Friday, August 4, 2023

On soccer balls

This is a swift adaptation of a thread on Mastodon written after having read the beginning of Mara Goyet's column in yesterday's edition of Le Monde (please don't spoil the game by jumping to it now). So look at this picture below.
Does something strike you in it? The directions? The ball? The character? Nothing? 68 people voted, roughly one third found nothing, and two thirds saw that there's a problem with the ball. One nice remark from Sarah was that the ball was larger than the character! So, what's the problem with the ball? As it has been observed by Matt Parker in 2017, no soccer ball can be made following what the picture suggests: what we see is a combination of hexagons, some black, some white, and it is actually impossible to stitch hexagons together to do a ball. Or the other way round, it is impossible to take a ball and draw an hexagonal pattern on it. On the other hand, it is quite easy to draw an hexagonal pattern on a plane, and many kitchen/bathrooms feature such a tiling. Here is a photograph (stolen to somebody on Pinterest) of a 4th cent. BCE pavement (Porta Rosa, in the city of Elea-Velia, Italy)

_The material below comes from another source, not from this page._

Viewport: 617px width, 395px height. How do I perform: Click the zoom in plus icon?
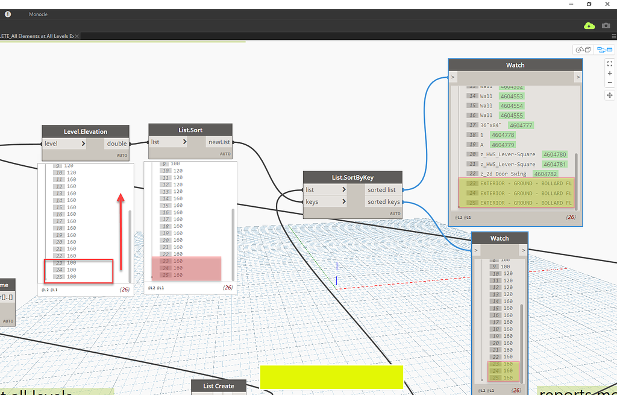610,73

But on a ball, nope. So how is a soccer ball made if not with hexagons? — The point is that is not made of hexagons only : it has 20 hexagons (so that the sign post above is slightly reminiscent of a soccer ball) but it also has 12 pentagons.
The standard “Tesla” soccer ball with its white hexagons and black pentagons. (Wikimedia, shine2010)

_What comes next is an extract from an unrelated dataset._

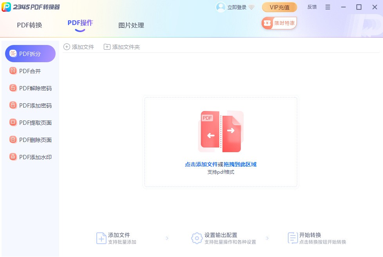The width and height of the screenshot is (383, 257).
Task: Click the 限时特惠 badge
Action: 278,23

The whole structure forms what is called a truncated icosahedron. A regular icosahedron, as shown on the picture below (the Spinoza monument in Amsterdam) would have 20 triangular faces, such that five of them meet at each vertex. If one make a cut at these vertices, each of them is replaced by a pentagon, and one get the truncated icosahedron. I should add the mathematical explanation for the impossibility of stitching hexagons into a ball. This comes from a formula due to Euler that if one stitches polygons to a ball in anyway, some relation must hold : the number of vertices minus the number of edges plus the number of polygons is always equal to 2. Imagine you have some number of hexagons, say \(n\). That makes \(6n\) edges, but each time you make a stitch, you glue two edges together, hence \(3n\) edges in the end. What about the vertices, namely the points when at least 3 hexagons will be joined? If the picture is correct, then 3 hexagons meet at each vertex, so the number of vertices is \(6n/3=2n\) — Then Euler's formula says \(2n - 3n + n = 2\), which is absurd. … Now, is this really a necessity that exactly 3 hexagons meet at each vertex? Couldn't we have more complicated configurations? As a matter of fact, I'm not sure about the answer, and I can try imagine a strange configurations where there are a bunch of hexagons meeting in a different number of points. But algebra seems to contradict this in the end. Let me try. Assume we have \(s_3\) vertices where 3 hexagons meet, \(s_4\) vertices where 4 vertices meet, etc. The total number of vertices is then \(s = s_3 + s_4 + \cdots\). The \(n\) hexagons contribute to \(6n\) vertices, but those of type \(s_3\) count for 3 of them, those of type \(s_4\) for 4 of them, etc. so that \(6n = 3s_3 + 4s_4 +\cdots = 3s + d\), where \(d\) is defined by \(d = s_4 + 2s_5+ \cdots\). In particular, we have \(6n \geq 3s\), which means \(2n \geq s\). Euler's formula still says \(2 = s - 3n + n = s - 2n \leq 0\), still giving a contradiction. And if you followed that proof, you may object that there is actually a way to stitch hexagons into a ball: it consists in stitching exactly 2 hexagons together. You get something completely flat, but if you blow enough air or fill it with wool, so that it gets round enough, you might feel that you got a ball. The picture made by the hexagons on a ball is that of an hexagon drawn on the equator, each of them covering one hemisphere. Here are additional references
  • A post on the BBC site, where the problem is explained roughly, up to the fact that the UK authorities refused to propose a correct design for the post after Matt Parker raised up the issue
  • A video by Matt Parker on his YouTube channel, @standupmaths, where he discusses how soccer balls are made, especially in the 2014 WWC or the UK Premier Ligue
  • A text by Étienne Ghys on the large audience website Image des mathématiques about the 2014 WWC soccer ball (in French)
  • Euler's formula has a rich history which is evoked in the Wikipedia page quoted above, but is also the matter of the great book Proofs and Refutations by Imre Lakatos.